▶ [TASK DESCRIPTION]
Report the count of lines below that include "will", without any other text.

▶ [INPUT DATA]
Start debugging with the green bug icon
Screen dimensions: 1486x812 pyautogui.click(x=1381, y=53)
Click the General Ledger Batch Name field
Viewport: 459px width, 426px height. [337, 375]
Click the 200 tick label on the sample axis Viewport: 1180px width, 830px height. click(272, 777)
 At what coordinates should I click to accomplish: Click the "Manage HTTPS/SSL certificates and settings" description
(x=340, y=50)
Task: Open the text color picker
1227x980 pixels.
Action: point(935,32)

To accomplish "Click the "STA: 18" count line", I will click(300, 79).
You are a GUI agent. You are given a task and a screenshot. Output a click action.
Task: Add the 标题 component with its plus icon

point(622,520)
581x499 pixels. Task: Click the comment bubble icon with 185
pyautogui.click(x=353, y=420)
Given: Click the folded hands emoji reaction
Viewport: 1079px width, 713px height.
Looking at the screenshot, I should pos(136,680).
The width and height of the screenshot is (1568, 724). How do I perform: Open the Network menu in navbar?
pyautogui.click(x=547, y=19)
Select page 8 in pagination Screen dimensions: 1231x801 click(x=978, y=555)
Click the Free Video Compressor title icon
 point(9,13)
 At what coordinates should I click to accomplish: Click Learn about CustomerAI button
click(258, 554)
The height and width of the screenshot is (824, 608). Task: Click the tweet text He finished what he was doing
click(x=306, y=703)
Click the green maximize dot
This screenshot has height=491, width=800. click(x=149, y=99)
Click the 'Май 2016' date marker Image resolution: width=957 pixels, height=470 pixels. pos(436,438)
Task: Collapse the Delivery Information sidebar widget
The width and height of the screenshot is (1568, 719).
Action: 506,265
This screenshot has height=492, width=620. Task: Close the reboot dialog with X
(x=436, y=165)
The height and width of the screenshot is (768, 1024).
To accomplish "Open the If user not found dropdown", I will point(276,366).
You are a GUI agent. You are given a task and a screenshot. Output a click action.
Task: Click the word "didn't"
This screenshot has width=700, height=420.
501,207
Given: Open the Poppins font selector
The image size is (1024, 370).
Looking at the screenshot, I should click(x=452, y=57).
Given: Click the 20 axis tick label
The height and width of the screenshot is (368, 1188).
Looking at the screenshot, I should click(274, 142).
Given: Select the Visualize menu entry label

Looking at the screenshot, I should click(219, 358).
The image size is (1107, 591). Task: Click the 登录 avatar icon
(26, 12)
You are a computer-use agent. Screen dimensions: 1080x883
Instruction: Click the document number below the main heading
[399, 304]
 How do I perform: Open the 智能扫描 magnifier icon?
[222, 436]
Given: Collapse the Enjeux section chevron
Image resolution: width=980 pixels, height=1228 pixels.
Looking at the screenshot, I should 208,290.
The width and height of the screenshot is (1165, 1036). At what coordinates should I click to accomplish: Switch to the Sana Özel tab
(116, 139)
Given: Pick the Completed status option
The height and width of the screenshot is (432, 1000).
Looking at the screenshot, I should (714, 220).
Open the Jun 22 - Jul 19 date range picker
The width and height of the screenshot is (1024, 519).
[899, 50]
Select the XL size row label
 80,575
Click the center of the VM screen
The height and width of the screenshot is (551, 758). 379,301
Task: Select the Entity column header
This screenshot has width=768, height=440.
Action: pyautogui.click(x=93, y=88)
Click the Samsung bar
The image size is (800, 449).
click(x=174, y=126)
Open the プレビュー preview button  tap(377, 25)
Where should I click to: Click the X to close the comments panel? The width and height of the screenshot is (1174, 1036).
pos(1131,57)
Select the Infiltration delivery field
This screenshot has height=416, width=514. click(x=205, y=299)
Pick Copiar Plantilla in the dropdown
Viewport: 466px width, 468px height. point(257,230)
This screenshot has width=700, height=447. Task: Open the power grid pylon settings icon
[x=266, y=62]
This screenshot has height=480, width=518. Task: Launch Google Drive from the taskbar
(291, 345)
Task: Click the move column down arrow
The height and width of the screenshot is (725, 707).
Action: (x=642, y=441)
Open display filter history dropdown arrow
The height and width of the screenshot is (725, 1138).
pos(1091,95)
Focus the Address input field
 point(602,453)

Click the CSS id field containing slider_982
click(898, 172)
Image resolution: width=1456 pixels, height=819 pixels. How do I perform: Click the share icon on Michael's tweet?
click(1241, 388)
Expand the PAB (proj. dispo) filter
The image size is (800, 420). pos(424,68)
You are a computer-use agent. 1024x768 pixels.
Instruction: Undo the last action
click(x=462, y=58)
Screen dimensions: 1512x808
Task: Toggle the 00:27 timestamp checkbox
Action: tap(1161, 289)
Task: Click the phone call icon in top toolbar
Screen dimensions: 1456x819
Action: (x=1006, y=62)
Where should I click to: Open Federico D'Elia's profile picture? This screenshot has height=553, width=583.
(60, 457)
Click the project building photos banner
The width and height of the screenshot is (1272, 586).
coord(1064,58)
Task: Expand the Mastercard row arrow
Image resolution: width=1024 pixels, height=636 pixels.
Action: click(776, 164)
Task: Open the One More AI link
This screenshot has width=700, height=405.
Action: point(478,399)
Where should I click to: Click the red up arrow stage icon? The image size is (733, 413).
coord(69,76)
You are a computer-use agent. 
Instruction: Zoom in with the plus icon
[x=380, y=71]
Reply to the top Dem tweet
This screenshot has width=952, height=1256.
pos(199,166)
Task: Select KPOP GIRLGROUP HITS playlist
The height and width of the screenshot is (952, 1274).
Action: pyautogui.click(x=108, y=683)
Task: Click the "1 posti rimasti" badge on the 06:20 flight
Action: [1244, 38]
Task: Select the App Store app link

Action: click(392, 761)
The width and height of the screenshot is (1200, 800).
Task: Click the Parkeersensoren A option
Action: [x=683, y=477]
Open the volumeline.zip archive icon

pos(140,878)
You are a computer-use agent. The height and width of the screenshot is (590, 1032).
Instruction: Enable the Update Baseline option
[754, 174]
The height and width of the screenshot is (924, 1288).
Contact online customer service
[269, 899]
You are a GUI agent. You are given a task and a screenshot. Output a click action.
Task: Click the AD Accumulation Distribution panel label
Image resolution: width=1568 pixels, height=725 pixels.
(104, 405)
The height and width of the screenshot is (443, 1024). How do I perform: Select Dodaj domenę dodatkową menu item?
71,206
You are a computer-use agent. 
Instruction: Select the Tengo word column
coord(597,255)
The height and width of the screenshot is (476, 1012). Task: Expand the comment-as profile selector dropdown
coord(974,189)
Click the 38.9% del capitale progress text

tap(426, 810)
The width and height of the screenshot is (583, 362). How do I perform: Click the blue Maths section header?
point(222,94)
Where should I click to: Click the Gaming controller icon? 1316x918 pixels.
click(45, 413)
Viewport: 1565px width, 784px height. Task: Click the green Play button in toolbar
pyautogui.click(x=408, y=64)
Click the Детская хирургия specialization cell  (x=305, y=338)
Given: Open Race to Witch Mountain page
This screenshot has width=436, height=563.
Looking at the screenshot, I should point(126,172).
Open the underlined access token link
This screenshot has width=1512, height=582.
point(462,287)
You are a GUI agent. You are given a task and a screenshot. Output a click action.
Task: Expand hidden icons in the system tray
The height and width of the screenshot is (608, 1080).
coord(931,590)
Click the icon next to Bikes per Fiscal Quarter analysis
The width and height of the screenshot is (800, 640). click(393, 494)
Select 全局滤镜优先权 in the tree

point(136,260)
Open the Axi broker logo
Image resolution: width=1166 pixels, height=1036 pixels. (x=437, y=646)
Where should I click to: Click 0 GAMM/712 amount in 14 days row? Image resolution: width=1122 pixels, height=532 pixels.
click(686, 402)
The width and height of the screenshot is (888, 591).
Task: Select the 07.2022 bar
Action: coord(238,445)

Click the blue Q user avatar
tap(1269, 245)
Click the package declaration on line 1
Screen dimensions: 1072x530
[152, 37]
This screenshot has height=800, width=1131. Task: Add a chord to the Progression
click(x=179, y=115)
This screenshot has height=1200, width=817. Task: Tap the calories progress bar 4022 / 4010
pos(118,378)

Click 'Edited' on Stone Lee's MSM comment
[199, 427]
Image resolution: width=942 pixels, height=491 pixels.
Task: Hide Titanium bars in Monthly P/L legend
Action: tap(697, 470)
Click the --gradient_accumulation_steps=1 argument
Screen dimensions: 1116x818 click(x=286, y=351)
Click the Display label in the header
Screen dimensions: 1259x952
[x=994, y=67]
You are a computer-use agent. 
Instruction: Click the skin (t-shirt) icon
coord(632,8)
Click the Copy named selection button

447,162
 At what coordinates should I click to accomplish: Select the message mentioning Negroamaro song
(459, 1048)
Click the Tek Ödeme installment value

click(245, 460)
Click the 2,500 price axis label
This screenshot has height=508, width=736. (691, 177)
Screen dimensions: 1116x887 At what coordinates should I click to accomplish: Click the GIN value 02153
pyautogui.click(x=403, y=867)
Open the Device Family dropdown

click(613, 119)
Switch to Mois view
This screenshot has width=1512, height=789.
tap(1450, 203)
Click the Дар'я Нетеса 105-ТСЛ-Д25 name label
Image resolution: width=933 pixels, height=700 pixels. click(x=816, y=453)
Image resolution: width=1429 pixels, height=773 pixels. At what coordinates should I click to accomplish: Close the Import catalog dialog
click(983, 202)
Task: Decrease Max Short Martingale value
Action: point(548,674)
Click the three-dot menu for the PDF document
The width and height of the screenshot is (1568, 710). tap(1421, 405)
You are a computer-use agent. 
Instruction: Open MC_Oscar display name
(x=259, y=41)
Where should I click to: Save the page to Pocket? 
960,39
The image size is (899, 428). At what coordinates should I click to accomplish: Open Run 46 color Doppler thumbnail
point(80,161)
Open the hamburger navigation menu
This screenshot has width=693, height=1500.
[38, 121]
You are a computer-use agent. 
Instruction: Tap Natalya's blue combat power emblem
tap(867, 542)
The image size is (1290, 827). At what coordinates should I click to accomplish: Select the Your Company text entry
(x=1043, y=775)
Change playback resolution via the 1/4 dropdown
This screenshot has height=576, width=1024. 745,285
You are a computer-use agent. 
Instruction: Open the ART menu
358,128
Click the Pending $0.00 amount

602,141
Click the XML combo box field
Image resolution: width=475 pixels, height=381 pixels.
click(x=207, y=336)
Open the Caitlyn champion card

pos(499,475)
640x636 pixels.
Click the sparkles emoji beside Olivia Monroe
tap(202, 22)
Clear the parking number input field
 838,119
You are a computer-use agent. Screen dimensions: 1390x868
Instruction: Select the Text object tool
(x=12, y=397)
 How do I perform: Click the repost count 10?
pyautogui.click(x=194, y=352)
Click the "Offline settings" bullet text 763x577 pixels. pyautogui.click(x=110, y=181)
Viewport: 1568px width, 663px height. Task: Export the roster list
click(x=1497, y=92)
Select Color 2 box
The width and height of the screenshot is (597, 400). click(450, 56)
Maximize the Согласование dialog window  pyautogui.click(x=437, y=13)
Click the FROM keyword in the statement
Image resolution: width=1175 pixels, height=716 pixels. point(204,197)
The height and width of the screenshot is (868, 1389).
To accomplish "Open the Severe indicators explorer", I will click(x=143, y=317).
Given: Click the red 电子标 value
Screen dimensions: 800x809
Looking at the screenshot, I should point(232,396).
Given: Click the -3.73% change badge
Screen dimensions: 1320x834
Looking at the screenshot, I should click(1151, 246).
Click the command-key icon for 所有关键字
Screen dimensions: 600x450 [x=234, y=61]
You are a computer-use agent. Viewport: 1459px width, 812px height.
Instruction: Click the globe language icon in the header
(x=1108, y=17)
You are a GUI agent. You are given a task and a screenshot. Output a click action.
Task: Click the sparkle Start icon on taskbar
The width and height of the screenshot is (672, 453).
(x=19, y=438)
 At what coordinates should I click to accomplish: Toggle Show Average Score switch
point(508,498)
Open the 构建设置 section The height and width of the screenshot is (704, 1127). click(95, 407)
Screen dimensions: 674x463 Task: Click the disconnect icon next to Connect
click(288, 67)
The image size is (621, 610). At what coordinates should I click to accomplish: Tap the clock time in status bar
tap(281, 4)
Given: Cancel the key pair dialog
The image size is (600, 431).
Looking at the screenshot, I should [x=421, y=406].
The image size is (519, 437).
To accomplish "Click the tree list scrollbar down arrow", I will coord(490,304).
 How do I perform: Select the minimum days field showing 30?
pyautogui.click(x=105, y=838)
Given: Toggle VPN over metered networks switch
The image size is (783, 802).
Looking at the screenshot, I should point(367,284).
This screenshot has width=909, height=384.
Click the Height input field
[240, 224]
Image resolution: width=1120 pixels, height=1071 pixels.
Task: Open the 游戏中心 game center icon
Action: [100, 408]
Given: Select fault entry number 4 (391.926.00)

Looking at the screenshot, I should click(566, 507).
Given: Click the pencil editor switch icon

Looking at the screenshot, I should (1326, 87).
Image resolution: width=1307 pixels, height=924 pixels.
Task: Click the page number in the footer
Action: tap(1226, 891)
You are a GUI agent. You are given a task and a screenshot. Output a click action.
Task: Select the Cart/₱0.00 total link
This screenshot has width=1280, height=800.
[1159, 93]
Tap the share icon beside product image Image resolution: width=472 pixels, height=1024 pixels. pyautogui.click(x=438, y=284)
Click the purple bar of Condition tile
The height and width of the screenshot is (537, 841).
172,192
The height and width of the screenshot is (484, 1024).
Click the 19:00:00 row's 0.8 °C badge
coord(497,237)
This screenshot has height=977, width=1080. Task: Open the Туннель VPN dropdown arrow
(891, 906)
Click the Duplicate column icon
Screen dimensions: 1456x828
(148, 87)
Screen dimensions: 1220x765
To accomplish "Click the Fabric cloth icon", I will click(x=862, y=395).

▶ [THE COMPLETED TASK]
5